We have specified the public subnet for the Load Balancer. As the end of the process we will observe that the Load Balancer is not created. We need to instruct the OKE Cluster to create the Load Balancer, it is not created by default. We will analyze it more carefully in the last section of the blog – Exposing a Public Web Site hosted on our Kubernetes Cluster.

Step 3 – Node Pools:

Step 4 – Review:

We are ready now to create our OKE Cluster. After Create Cluster button is pushed, it will take some time for the cluster to be created and turned into the Active state.

Note the public endpoint for the Kubernetes API.

Let’s verify the status of the three worker nodes created:

We can conclude that the OKE Cluster is in the Active state.

Accessing the OKE Cluster

Once the OKE Cluster is provisioned, in this particular example when the Kubernetes API is deployed in a public subnet, we have two ways of accessing the Cluster. The two ways are listed in the WebUI once you access the OKE Cluster created:

We will use the Cloud Shell for accessing the OKE Cluster and Kubernetes command-line tool, kubectl. The Local Access can also be implemented. The Local Access can use a VM with OCI CLI installed together with the Kubernetes command-line tool, kubectl. Note that, if the Kubernetes API is deployed in a private subnet only the Local Access is available and will use the private endpoint of the Kubernetes API. More details can be found using our public documentation at the link.

The OKE Cluster can be accessed also by using Kubernetes Dashboard.

The Local Access to either Kubernetes API or Worker Nodes can be implemented by using the OCI Bastion Service. For more details about the OCI Bastion Service please use this blog post and our public documentation at this link.

In the Cloud Shell we will paste the above command to create the kubeconfig (it is using the public endpoint allocated to the Kubernetes API):

Let’s verify using the kubectl command-line if the Kubernetes control plane has access to the worker nodes created, the command is kubectl get nodes:

This is good news!

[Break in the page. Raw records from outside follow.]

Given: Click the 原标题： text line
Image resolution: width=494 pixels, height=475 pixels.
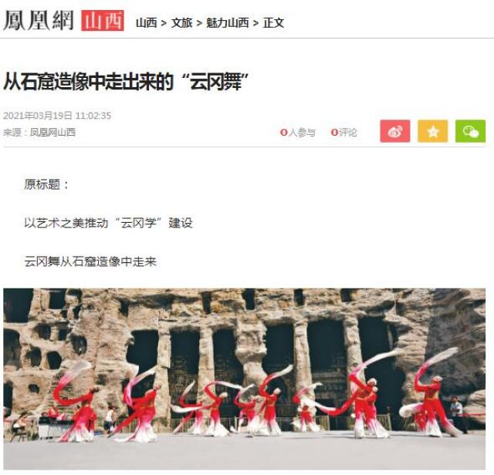Looking at the screenshot, I should pos(47,184).
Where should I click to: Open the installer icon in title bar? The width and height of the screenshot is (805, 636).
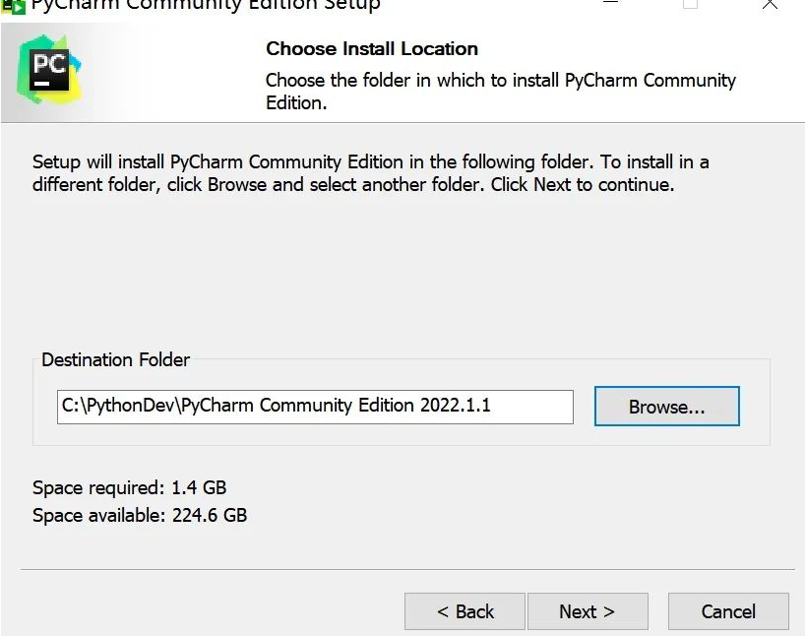(x=13, y=7)
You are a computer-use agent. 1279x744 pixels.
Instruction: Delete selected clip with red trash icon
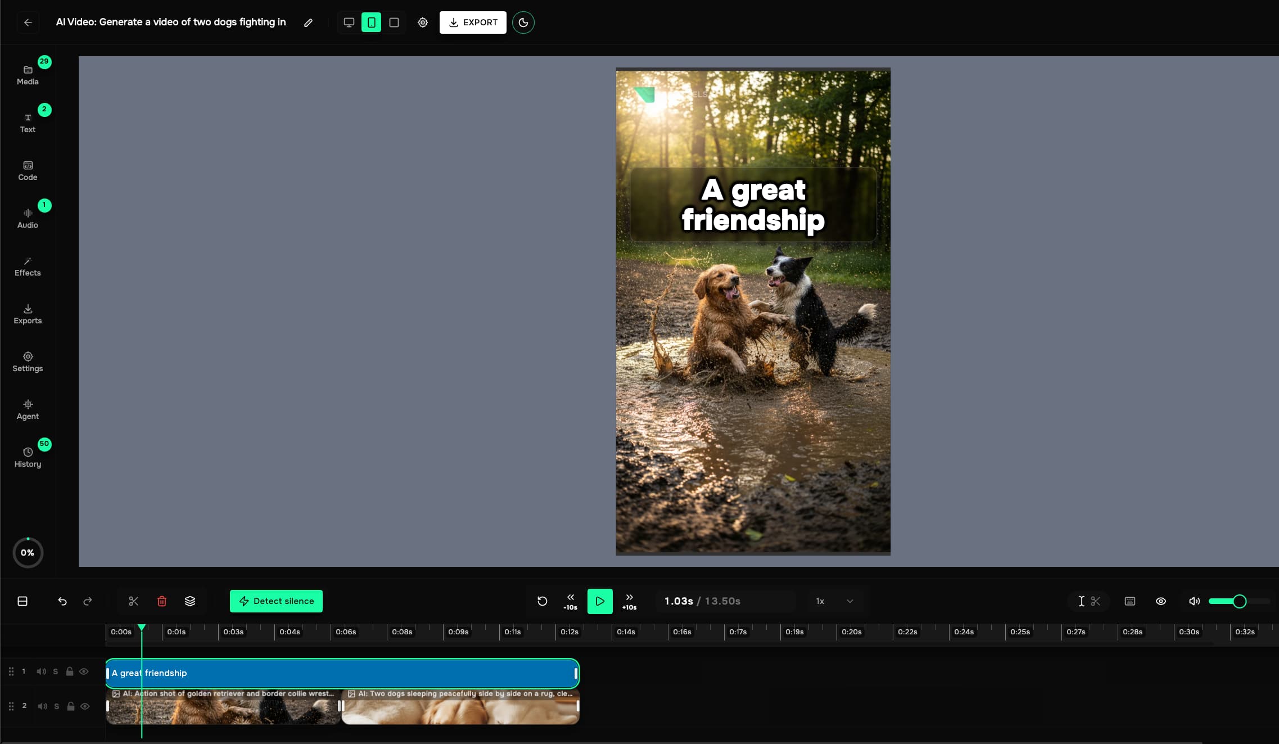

We can see the three worker nodes with the private IP addresses assigned, the status, role and version. For a full list of commands available using the kubectl use kubectl –help.

The version of kubectl you use must be compatible with the version of Kubernetes running on clusters created by Container Engine for Kubernetes. In the case of Cloud Shell, kubectl is regularly updated so it is always compatible with the versions of Kubernetes currently supported by Container Engine for Kubernetes. In the case of a local installation of kubectl, it is your responsibility to update kubectl regularly.

Exposing a Public Web Site

The public facing web site will be hosted on our Kubernetes Cluster. The web site will be deployed using the Control Plane to the Worker Nodes but only after the load balancing service is enabled on the cluster and the cluster is triggering the OCI public Load Balancer creation. Remember that the OCI LB is not created by default.

The Oracle Cloud Infrastructure load balancers and network load balancers that Container Engine for Kubernetes provisions for Kubernetes services of type LoadBalancer appear in the Console.
However, do not use the Console (or the Oracle Cloud Infrastructure CLI or API) to modify these load balancers and network load balancers. Any changes you make will either be reverted by Container Engine for Kubernetes or will conflict with its operation and possibly result in service interruption.

Step 1 – Install the controller in the ingress-nginx namespace and creates the namespace is it doesn’t exist – run the command from the Cloud Shell:

kubectl apply -f https://raw.githubusercontent.com/kubernetes/ingress-nginx/controller-v1.1.2/deploy/static/provider/cloud/deploy.yaml

Once the command is ran, the OCI public LB is being created in the allocated subnet:

The LB by default has 2 Backend Sets, each having as backend servers the three worker nodes we have specified to be created and two Listeners, each using one Backend Set.